* **Requirements**
a – In the banjo passage, what is the practice of dynamically changing the pitch of the strings commonly called?
b – Reproduce everything in the banjo passage from "A mechanical device" down to "unique slurring sounds.".

The practice of dynamically changing the pitch of the strings on a banjo to create a unique sound, commonly called “slurring”, goes back many years. The first method used was that the musician simply grabbed the string by hand, pulled on it, and used his ears to detenmine how far to pull the string.
A mechanical device that does the same thing became known as a D-Tuner. With a D-Tuner, you can not only slur the strings, you can change the tuning of the banjo form the normal G tuning to D tuning. There are two reasons for changing to D tuning. First, you simply want to play a song in D and second, to use the D-Tuner to temporarily play the D Chord without having to fret the strings while playing a song that is played in the key of G. In the process of changing the tuning, the musician normally slurs the strings going down to produce the tones for the D chord then slurs it going back up to the G chord or G tuning. In some cases the slurring is a quick motion of down and back up immediately. In other cases they vary the speeds to produce unique slurring sounds.

* **Source data**
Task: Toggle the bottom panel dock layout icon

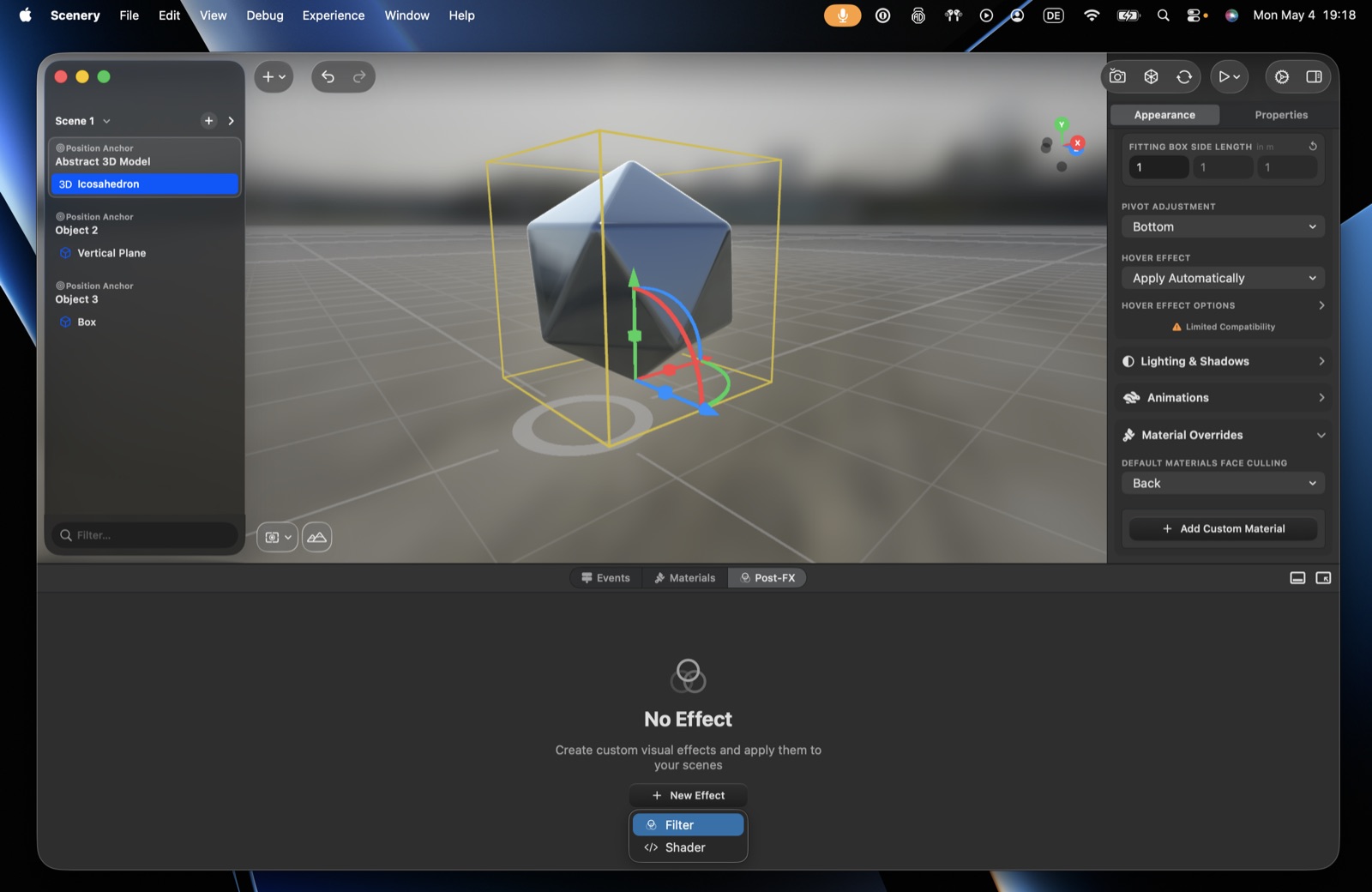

* **Results of the exercise**
a – Slurring.

b –
A mechanical device that does the same thing became known as a D-Tuner. With a D-Tuner, you can not only slur the strings, you can change the tuning of the banjo form the normal G tuning to D tuning. There are two reasons for changing to D tuning. First, you simply want to play a song in D and second, to use the D-Tuner to temporarily play the D Chord without having to fret the strings while playing a song that is played in the key of G. In the process of changing the tuning, the musician normally slurs the strings going down to produce the tones for the D chord then slurs it going back up to the G chord or G tuning. In some cases the slurring is a quick motion of down and back up immediately. In other cases they vary the speeds to produce unique slurring sounds.